Never mind that we are supposed to show in Blonduos for the night!
Like an artist's painting; molded into a bizzare collection of cones and dimples covered by lichens, mosses and ground-hugging plants, the colourful field stretches for miles alongside both sides of our road (# 54). The field is about 3500 years old and it is a site of a famous, hair-rising tale.
The light is beautiful and I wish that we could stay for hours.
The lichens and mosses remind me of the flat bottle of Icelandic Moss Schnapps that we bought last night.
It has been made from a lichen called Iceland Moss, Cetraria islandica....uhhhh..... yes, but it is a lichen OK? And if you collect some of this lichen called Iceland Moss and steep it in alcohol for several weeks you will get a golden liquid that tastes a bit like a really good medicine.
To find it, one has to visit Vinbudin - the liquor store - and ask for an Icelandic product (most of the stuff has been imported from all over the world.
The clerk will direct you to the back shelving and there it sits, Icelandic Moss Schnapps along with its (much tougher) cousin Brennivin, all modest and waiting to be tried.
.....
We stumbled upon something else in those vast lava fields.
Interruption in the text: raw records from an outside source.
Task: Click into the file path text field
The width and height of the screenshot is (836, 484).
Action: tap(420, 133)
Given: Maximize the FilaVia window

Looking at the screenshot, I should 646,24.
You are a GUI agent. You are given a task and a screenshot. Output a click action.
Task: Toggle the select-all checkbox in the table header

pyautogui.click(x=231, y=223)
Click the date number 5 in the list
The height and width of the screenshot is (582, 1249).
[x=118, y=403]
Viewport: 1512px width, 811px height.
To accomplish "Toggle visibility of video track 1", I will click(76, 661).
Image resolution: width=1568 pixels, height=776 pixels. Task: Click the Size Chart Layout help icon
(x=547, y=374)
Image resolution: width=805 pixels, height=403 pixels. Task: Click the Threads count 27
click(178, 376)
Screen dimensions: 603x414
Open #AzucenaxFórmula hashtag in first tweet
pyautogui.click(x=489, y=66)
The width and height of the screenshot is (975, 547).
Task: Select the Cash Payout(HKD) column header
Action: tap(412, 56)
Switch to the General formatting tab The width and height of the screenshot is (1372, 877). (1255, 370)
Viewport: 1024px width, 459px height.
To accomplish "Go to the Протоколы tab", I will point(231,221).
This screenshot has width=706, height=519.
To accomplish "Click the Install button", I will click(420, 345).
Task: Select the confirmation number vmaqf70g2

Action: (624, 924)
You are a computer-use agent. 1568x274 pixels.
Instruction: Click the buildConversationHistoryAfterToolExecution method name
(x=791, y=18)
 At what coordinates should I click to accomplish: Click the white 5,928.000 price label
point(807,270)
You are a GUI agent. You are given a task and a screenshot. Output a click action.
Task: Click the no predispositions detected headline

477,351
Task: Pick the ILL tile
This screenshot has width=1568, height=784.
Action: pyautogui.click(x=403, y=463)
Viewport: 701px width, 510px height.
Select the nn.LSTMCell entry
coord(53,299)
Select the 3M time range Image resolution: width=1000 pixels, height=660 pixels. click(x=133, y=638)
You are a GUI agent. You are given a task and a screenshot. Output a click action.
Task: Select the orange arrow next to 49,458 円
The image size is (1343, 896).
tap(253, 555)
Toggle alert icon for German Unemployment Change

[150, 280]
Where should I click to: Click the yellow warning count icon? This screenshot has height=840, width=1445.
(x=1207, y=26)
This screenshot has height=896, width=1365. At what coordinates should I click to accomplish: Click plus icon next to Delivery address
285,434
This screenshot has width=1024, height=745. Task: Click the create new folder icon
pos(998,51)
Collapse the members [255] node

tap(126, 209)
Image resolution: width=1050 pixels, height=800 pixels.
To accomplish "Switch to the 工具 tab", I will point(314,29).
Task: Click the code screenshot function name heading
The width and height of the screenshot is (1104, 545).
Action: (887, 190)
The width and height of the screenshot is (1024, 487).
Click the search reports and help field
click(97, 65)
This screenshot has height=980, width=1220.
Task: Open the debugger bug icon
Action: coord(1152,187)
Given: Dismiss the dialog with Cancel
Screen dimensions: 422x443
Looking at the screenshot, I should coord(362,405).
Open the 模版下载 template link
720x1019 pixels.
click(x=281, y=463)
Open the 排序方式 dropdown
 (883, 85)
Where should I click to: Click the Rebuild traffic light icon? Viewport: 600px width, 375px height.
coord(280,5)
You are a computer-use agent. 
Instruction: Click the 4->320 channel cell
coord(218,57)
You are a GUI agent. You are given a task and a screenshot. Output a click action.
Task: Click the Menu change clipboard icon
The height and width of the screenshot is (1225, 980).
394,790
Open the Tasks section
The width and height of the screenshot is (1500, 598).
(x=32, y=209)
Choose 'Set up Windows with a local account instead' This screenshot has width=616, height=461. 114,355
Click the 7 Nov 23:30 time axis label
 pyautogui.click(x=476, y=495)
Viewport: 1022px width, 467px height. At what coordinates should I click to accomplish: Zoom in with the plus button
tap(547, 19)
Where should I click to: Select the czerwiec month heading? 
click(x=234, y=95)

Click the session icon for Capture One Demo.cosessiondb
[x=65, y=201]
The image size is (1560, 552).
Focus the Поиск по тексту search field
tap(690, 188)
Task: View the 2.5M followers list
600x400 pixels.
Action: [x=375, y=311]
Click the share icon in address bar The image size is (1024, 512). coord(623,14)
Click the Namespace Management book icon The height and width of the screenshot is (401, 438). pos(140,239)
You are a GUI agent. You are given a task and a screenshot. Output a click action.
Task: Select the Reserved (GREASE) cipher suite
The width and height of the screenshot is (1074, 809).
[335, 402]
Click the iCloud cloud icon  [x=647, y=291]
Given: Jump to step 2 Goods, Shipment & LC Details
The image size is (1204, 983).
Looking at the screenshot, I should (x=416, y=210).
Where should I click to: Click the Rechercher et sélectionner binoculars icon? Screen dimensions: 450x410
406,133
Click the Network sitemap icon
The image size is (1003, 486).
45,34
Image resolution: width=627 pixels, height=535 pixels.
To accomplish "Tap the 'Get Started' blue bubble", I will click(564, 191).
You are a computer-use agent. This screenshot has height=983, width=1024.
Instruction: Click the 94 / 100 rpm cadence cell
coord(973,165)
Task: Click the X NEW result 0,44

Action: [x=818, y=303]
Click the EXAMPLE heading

It was a shape of a fish known to every person on the planet.
Yes, I am talking about the shark = hákarl in Icelandic.
And those who bravely read my previous posts know that "hákarl" is also the name for that Icelandic national dish of fermented and cured shark meat.
Oh yes!
The memory of the taste of one tiny cube of hákarl can last a lifetime. But .....
Why would anyone post a statue of a shark in the middle of a deserted lava field?
The answer is quite simple - we are not far from he sea and someone with a business oriented mind built a small museum in the same location where they process the meat of the captured Greenland sharks, Somniosus microcephalus.
It is just a short side trip from the main road and though we do not plan on eating more hákarl EVER, we want to have a look at the fishing display on site.
In any case - two low buildings just appeared in our view, along with a beautiful waterfall, some horses and an incredible vista of the northern fjords.
Old Farmers' Church, Bjarnarhöfn |
Whale vertebrae ...the whale hunting is presently a burning issue between Iceland and EU whose member Iceland is not.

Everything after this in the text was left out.